● **SOURCE RECORDS**:

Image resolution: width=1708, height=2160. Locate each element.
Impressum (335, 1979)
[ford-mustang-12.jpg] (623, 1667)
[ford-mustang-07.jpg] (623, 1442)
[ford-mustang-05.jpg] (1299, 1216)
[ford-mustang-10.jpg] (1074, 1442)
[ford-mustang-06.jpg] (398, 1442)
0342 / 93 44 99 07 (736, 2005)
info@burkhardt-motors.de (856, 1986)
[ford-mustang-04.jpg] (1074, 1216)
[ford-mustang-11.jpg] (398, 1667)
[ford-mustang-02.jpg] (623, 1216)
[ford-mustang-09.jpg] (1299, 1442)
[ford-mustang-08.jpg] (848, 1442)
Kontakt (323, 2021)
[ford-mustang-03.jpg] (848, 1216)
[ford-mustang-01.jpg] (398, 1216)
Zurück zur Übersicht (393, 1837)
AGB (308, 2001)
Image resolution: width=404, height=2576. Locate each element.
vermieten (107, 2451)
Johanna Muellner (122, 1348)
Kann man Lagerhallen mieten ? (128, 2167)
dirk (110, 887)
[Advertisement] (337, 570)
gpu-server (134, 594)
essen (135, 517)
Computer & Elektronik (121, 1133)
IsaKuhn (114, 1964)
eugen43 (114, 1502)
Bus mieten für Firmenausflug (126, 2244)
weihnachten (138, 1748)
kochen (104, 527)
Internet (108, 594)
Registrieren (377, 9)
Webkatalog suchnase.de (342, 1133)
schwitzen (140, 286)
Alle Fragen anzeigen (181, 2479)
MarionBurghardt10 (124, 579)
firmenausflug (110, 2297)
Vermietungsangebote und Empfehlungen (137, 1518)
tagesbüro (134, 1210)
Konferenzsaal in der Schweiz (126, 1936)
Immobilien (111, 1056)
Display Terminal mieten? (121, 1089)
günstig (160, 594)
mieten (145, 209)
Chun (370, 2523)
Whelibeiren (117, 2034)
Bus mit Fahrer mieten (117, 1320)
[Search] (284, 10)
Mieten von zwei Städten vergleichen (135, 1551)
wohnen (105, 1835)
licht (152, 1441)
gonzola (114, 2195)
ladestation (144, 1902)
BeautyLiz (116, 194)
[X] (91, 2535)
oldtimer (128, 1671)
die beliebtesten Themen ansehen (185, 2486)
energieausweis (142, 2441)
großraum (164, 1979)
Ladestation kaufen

● **WHAT YOU NEED TO DO**: Write out the listing's lines exactly, from its first line through the line that contains "info@burkhardt-motors.de (856, 1986)", and stop there.

● **FINAL ANSWER**:
Image resolution: width=1708, height=2160. Locate each element.
Impressum (335, 1979)
[ford-mustang-12.jpg] (623, 1667)
[ford-mustang-07.jpg] (623, 1442)
[ford-mustang-05.jpg] (1299, 1216)
[ford-mustang-10.jpg] (1074, 1442)
[ford-mustang-06.jpg] (398, 1442)
0342 / 93 44 99 07 (736, 2005)
info@burkhardt-motors.de (856, 1986)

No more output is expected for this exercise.